Кристоф смотрит на друга с умилением, Да, они в Мюнхене, да, они на приёме, организованном самим ординарием. Возможно, кардинал Маркс даже лично выступит с наставлением. Но причина этого сборища… Участившиеся скандалы, связанные с педофилией в католических приходах, и их широкое освещение в прессе. Не самый весёлый повод.
***
Когда мероприятие наконец закончено, все присутствующие с облегчением выдыхают и устремляются к выходу из просторной аудитории.
— Да, не ждал, что это будет так долго и так нудно, — бурчит Ландерс, уплетая канапе с икрой — после тяжёлого для восприятия собрания в актовом зале всех приглашённых ожидал банкет как продолжение продуктивного общения, но уже в неформальной обстановке.
— Нудно? По-твоему, это несерьёзно? — недоумевает Шнайдер.
Он всё ещё чувствует себя неуютно в среде разномастных коллег. Мало того, что он одет в сутану, в то время как большинство братьев по вере предпочли более светское облачение — обычный чёрный сюртук или даже заурядный пиджак, так ознакомившись с географией их приходов, он почувствовал себя настоящей деревенщиной. Большинство отцов представляют крупные и не очень города со всех уголков Баварии, в то время как они с Паулем приехали из своих ничтожных старорежимных деревушек. Таких, как они, здесь немного — даже странно, что их вообще пригласили.
— Брось ты! Можно подумать, сегодня ты узнал что-то новое! На Святую Церковь нападают с самого первого дня её существования, просто в двадцать первом веке методы антиклерикальной борьбы немного эволюционировали.

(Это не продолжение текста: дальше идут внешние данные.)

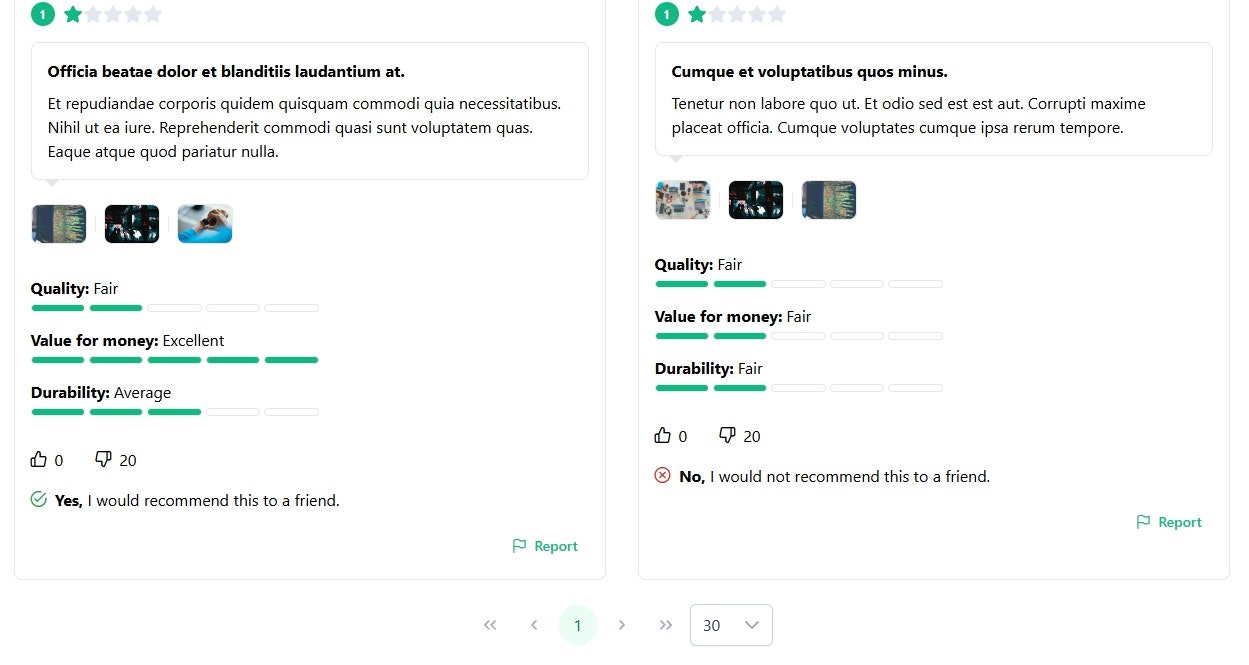This screenshot has width=1249, height=665.
Task: Click the green checkmark next to the Yes recommendation
Action: (x=38, y=499)
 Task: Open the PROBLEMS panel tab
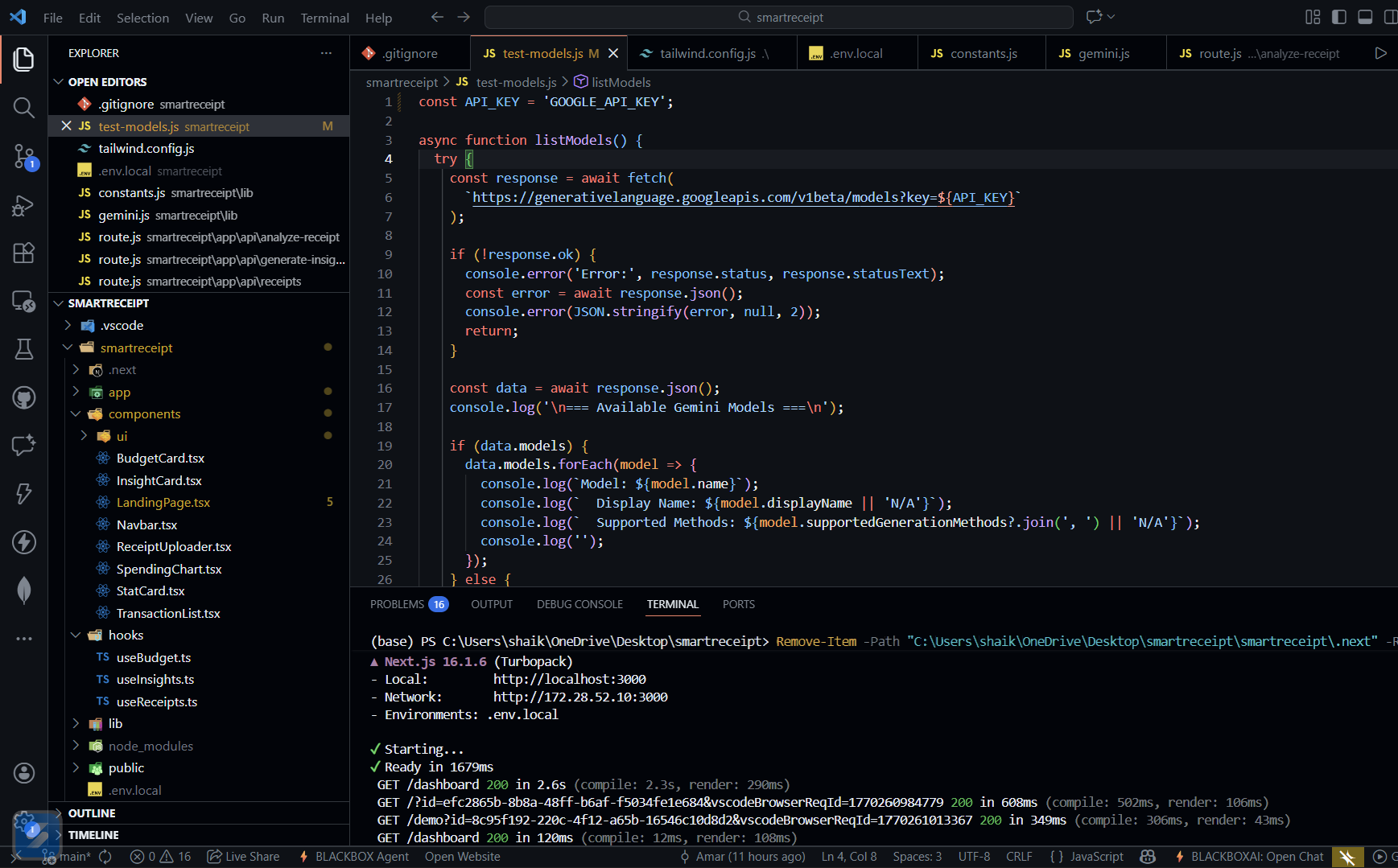[x=397, y=604]
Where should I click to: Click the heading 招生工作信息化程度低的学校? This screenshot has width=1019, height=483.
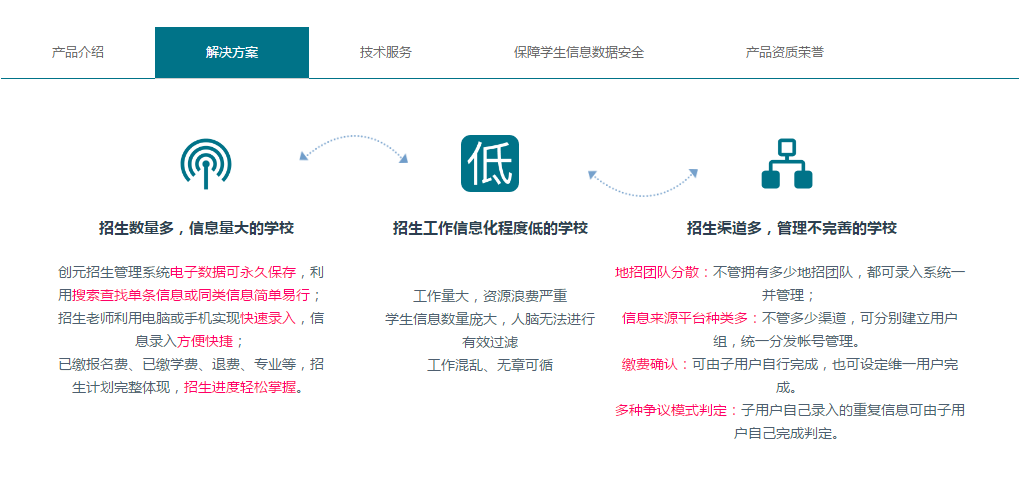tap(490, 228)
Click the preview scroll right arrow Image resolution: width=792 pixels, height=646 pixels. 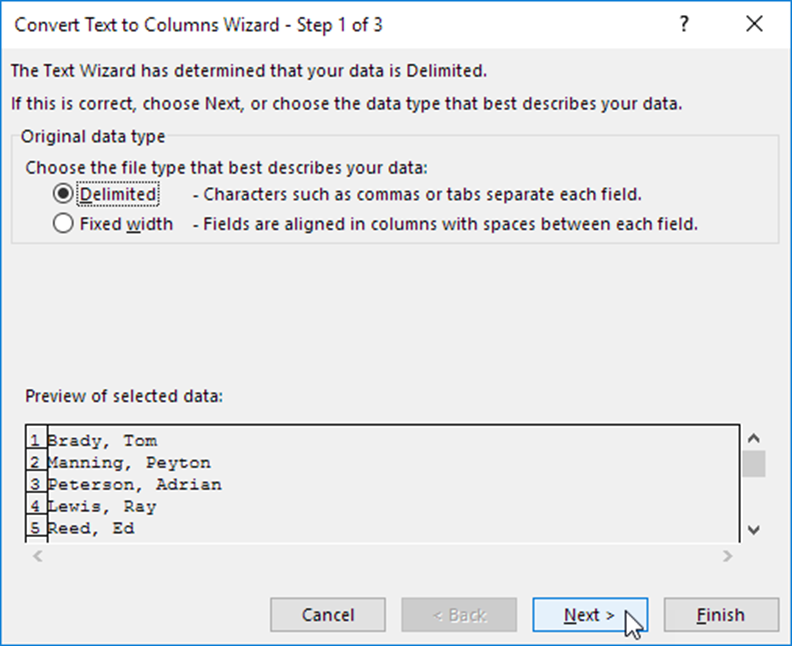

Шнайдер в очередной раз удивляется, как легко даются его другу простые объяснения сложных вещей. Уж не примитивизирует ли он? Или, напротив, это отец Кристоф слишком серьёзен и накручивает себе лишнего? И правда. Ну подумаешь — обвинения в педофилии в приходах по всей стране. Такое всегда было, враг не блещет изобретательностью. Ну подумаешь — целая серия ток-шоу на федеральных каналах, посвящённая этой теме. Самое смешное, что ни обвинённых, ни обвиняемых на этих шоу не увидишь. Деканаты запретили своим служителям давать публичные комментарии от имени Церкви, а детей, так называемых “жертв”, не показывают якобы по соображениям морали. Ха-ха, мораль и телевидение, ещё раз ха-ха. А вот с чем не поспоришь, так это со статистикой — приходы действительно пустеют, люди массово отворачиваются от Церкви, но это не эксклюзивная беда католичества — это кризис клерикализма в целом. И протестанты, и даже мусульмане испытывают те же затруднения. Ну, ничего — достаточно одного серьёзного потрясения (упаси, Господь), и церкви снова заполнятся прихожанами. Просто когда существование обывателя настолько безоблачно, как в современном немецком обществе, обыватель начинает забывать о главном. Но Господь не допустит собственного забвения — он им ещё о себе напомнит. Шнайдер, удовлетворённый собственными размышлениями, делает ещё один крупный глоток вина — как хорошо, что он не за рулём! Отвлечься от внутреннего диалога его заставляет… епископ Аугсбургский, внезапно очутившийся рядом со Шнайдером и Ландерсом в компании незнакомой молодой женщины в монашеском одеянии.